Deer herd in winter peril; Island stewards urge help

Extreme cold, deep snow in deer yards could be critical to survival of deer populate

MANITOULIN—The Manitoulin Area Stewardship Council (MASC) say the outlook for Manitoulin’s deer herd is so dire, thanks to a cold and snowy winter, that it’s up to the people of Manitoulin to step up and take action in order to save the population.

At a recent meeting held involving MASC, the Ministry of Natural Resources (MNR), Manitoulin and North Shore fish and game clubs as well as the Ontario Federation of Anglers and Hunters, talk focussed on the MNR’s winter severity index. This calculates herd survivability based on length of days, temperatures and snow depth—and the prognosis wasn’t good.

For North Shore deer, without human assistance in breaking trails, the herd loss has been estimated at 80 percent while for Manitoulin that number is slightly lower at 60 percent.

“We had a meeting last week where we compared snow depths, but we’ve had more snow since then and we will continue to get more snow,” Bob Florean, a member of MASC, told The Expositor during a telephone interview Monday.

Mr. Florean said that the largest herds could see between a 25 and 60 percent mortality rate, which includes aborted fetuses. In the Allan deer yard, the severity of the winter is compounded as the deer are standing in water which accumulated during the heavy fall rainfalls and, when combined with the snow on the ground brings the accumulated depth up to the deer’s chests.

Breaking trails is key to saving Manitoulin’s deer—an important economic feature for the Island, Mr.

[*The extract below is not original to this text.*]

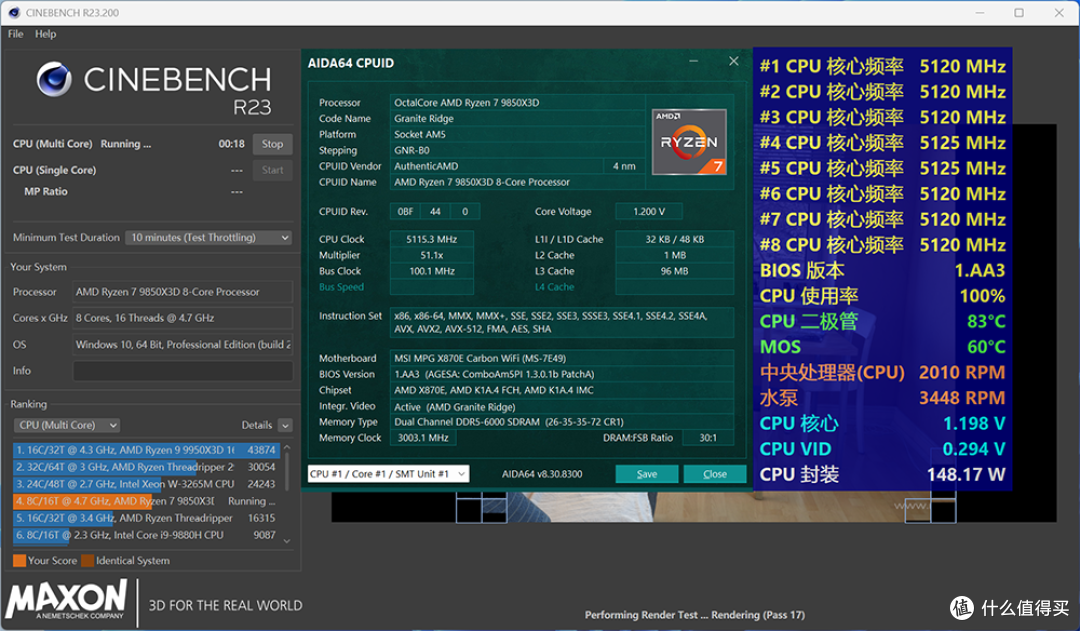The height and width of the screenshot is (631, 1080).
Task: Open the File menu
Action: [15, 34]
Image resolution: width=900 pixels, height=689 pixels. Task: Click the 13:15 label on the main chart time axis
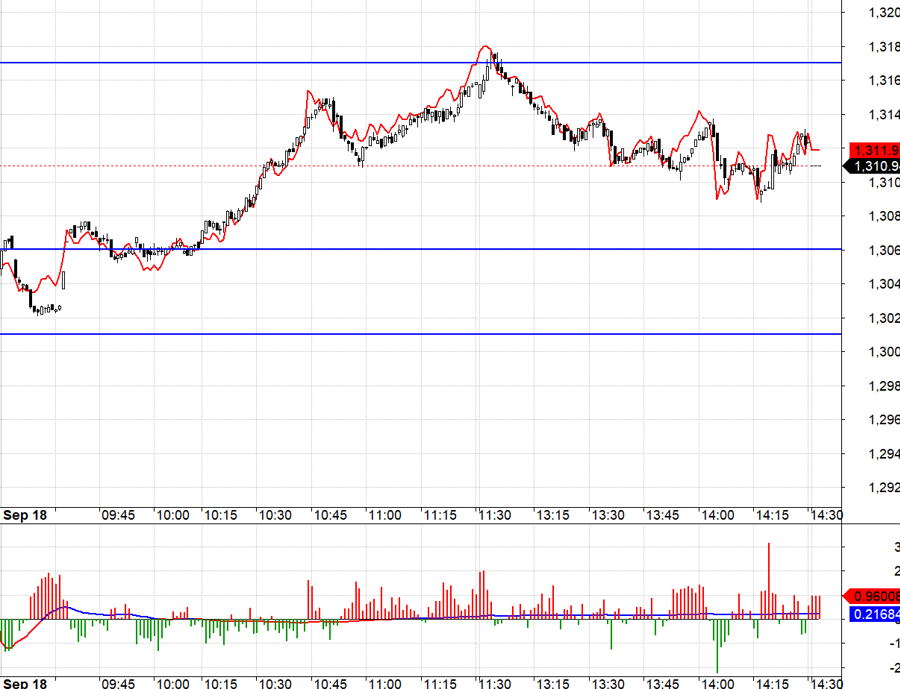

Florean said.

“We are seeking volunteers to assist and support us with the emergency deer save work now being implemented,” Sue Meert, who has been hired by MASC to institute the program, said in a press release. “In particular, we need the involvement of landowners whose lands are located in key deer wintering yard areas. Approximately 80 percent of these landowners are off-Island residents and their approval is required before we can enter these properties to help the deer.”

Mr. Florean noted that MASC is insured for liability purposes through the Ontario Federation of Anglers and Hunters for those who might be concerned with allowing members of the deer save program on their property. Landowner permission slips can also be found on the MASC website, www.manitoulinsteward.org.

“For the past decade, winters have been relatively mild and there has been no cause to be concerned about our deer population,” the press release continues. “However, this winter is different—the prolonged periods of extreme cold with heavy snow accumulation are affecting the deer population’s survival, future health and reproduction rates. While most deer have migrated many kilometers to the winter yards they use in severe winter conditions, the yards are no longer offering sufficient relief from the harsh weather.”

Core winter deer yards run along the LaCloche Mountain range from the north shore of the North Channel and extend from Whitefish Falls west to Sagamok First Nation. They are also found along Manitoulin’s entire south shore and in areas such as the Bidwell yard north of Lake Manitou and the Allan yard between Gore Bay and Kagawong. In addition, many smaller yards also exist.

As part of the deer save efforts, those with properties containing large populations of deer are asked to either contact Ms. Meert directly or return phone calls if you have been contacted in order to initiate permission to enter the property in order to break trails and cut branches for the deer.

“Once permission is received, we are relying on volunteers to do the work,” Ms. Meert states. “Should the cold and snow accumulation persist, we will commence with feeding the deer and continue to do so as long as needed.”

Ms. Meert can be contacted through email, manitoulindeersave@gmail.com, or by calling (705)859-1187.

“The main message is to start breaking trails via snowshoes, snowmobiles or heavy equipment if you are near any of the deer yards,” Mr. Florean stressed. “It’s getting critical. The push is on to spread the word. If the community doesn’t get involved, it isn’t going to happen.”

Deer save information (along with a deer yard map) is also posted on the MASC website at www.manitoulinsteward.org.

This is not the first time the Island community will have rallied to come to the aid of the deer population in harsh and snowy winter conditions but it is the first time in about 15 years that weather conditions have necessitated this call to action.

Interestingly, the week previous, at the joint annual meeting of the Manitoulin Soil and Crop Improvement Association and the Manitoulin Cattlemen’s Association, Manitoulin-North Shore agricultural representative Brian Bell had made some observations about the deer herd’s feeding habits that relate to the size of the Island herd.

Mr. Bell told the group assembled at the Spring Bay hall for the meeting that for the past 10 years he has kept a running tally of where deer congregate, the crop damages they incur as well as monetary damages subsequently borne by farmers.

Mr. Bell has determined that 50 percent of the deer herd is sustained by Island farms and farmers.

In other words, Manitoulin’s deer population is as large as it is because of the availability of farm-grown forage.